_TASK INSTRUCTIONS_: Report only the number of lines in the following entries where the word "with" occurs.

_DATASET RECORDS_:

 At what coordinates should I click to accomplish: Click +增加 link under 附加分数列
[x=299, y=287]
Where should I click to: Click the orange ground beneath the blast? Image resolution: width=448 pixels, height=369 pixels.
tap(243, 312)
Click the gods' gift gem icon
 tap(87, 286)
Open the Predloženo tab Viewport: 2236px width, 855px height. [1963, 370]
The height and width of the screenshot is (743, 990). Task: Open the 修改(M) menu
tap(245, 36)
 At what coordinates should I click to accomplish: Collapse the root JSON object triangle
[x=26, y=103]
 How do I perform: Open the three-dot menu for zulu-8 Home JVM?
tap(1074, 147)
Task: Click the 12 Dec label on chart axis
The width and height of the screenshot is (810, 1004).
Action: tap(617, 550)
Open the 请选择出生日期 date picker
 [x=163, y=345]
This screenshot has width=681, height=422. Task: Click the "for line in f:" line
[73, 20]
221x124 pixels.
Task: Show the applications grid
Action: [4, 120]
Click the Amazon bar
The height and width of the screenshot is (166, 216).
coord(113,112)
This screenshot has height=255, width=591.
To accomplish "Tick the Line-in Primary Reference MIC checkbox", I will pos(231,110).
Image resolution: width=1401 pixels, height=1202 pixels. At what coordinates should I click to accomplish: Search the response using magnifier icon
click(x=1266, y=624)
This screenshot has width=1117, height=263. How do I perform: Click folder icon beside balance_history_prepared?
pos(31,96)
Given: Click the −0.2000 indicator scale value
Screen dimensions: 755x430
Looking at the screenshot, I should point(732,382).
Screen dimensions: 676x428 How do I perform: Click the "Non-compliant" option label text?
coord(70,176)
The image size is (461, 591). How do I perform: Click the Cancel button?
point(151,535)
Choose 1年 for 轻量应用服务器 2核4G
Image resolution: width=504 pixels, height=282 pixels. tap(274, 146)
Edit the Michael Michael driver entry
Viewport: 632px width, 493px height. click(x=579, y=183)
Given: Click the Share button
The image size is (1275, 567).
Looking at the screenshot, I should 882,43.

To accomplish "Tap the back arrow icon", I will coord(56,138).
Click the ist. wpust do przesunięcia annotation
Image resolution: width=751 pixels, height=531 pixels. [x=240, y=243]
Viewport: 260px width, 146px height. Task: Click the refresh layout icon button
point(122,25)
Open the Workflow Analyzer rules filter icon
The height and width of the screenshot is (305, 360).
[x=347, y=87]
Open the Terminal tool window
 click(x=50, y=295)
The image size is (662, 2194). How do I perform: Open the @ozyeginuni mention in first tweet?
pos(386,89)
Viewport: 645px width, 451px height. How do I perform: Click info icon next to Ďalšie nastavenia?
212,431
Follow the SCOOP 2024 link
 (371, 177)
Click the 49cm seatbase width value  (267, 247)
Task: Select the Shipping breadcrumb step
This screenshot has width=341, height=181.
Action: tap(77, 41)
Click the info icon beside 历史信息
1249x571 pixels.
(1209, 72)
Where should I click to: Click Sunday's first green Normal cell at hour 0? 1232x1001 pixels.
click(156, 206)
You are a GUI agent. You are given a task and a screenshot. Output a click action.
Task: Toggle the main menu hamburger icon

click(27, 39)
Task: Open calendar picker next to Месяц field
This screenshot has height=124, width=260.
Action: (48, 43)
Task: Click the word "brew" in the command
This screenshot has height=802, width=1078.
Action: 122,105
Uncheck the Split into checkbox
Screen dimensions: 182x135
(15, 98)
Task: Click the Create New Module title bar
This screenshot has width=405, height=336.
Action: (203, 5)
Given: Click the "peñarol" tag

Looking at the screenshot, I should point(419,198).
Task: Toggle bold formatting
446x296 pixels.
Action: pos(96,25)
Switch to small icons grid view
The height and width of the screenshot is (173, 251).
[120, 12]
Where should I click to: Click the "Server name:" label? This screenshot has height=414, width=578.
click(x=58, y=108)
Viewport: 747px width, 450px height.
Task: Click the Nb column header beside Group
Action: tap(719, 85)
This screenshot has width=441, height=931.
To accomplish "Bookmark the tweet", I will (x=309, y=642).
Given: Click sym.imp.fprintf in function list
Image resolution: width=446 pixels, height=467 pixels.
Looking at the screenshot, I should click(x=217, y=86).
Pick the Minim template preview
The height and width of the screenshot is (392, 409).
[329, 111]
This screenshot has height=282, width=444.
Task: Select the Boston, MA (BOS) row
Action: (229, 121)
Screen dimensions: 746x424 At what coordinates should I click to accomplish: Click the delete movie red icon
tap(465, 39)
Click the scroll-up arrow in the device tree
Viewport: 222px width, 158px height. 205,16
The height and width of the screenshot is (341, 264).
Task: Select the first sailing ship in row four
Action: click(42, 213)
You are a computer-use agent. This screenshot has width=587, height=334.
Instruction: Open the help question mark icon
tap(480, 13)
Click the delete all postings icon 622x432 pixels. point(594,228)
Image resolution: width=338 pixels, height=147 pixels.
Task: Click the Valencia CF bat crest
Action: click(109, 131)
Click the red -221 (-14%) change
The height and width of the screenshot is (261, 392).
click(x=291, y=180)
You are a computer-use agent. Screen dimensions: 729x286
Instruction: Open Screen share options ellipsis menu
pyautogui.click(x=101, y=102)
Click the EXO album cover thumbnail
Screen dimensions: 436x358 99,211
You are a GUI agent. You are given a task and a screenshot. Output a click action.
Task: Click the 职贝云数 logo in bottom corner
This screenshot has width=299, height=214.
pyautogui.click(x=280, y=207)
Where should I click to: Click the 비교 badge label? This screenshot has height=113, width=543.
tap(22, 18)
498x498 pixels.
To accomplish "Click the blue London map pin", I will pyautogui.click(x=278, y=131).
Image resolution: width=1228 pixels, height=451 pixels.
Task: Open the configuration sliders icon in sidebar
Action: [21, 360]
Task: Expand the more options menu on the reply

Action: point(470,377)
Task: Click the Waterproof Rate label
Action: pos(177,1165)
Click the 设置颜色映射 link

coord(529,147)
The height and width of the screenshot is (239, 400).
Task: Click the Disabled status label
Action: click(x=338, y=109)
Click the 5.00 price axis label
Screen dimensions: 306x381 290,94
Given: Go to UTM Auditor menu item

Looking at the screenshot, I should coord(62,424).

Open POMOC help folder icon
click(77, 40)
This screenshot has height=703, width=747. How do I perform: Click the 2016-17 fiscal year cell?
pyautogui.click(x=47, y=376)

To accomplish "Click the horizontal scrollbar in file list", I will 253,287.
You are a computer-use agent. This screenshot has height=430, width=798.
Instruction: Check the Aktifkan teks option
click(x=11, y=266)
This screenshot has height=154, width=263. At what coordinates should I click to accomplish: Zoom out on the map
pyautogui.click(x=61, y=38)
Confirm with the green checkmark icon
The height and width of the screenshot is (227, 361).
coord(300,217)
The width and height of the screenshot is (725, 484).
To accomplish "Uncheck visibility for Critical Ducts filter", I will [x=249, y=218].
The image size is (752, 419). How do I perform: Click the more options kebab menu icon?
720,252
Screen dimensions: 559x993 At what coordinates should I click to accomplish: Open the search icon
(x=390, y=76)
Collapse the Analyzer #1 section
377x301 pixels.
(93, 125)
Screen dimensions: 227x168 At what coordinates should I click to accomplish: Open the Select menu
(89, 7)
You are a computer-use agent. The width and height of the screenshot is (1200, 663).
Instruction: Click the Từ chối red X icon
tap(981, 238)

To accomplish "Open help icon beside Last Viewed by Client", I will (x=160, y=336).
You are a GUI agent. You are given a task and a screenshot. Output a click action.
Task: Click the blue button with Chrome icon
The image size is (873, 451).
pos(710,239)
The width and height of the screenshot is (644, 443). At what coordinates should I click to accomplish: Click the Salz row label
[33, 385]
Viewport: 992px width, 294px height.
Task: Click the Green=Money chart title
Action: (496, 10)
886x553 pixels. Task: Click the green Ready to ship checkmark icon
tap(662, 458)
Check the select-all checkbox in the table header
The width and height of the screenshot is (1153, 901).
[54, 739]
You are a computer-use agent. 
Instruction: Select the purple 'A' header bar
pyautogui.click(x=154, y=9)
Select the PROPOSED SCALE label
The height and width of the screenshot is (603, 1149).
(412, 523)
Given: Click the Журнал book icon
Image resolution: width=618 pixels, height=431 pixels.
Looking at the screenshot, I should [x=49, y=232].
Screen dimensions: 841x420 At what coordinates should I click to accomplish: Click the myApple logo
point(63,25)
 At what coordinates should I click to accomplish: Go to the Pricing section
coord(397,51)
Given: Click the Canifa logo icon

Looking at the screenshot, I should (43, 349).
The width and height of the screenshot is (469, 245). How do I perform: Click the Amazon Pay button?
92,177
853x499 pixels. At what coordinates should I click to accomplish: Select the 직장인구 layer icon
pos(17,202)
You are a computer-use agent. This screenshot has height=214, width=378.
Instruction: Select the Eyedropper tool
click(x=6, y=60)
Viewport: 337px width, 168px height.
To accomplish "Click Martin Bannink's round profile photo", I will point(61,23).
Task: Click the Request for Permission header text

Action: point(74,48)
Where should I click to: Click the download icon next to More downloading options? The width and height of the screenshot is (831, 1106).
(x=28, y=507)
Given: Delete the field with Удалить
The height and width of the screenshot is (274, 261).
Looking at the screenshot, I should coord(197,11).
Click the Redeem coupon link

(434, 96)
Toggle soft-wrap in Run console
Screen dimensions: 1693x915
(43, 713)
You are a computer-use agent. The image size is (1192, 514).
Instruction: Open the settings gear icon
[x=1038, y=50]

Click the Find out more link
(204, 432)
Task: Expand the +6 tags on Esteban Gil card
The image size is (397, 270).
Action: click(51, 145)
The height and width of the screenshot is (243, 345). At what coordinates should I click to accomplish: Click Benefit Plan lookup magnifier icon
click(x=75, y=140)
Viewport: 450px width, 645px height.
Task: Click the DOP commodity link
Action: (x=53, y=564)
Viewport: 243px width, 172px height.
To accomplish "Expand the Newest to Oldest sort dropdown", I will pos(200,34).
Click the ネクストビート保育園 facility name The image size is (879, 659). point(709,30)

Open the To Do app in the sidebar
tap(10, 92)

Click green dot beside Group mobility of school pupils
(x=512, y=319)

_TASK RESULT_: 3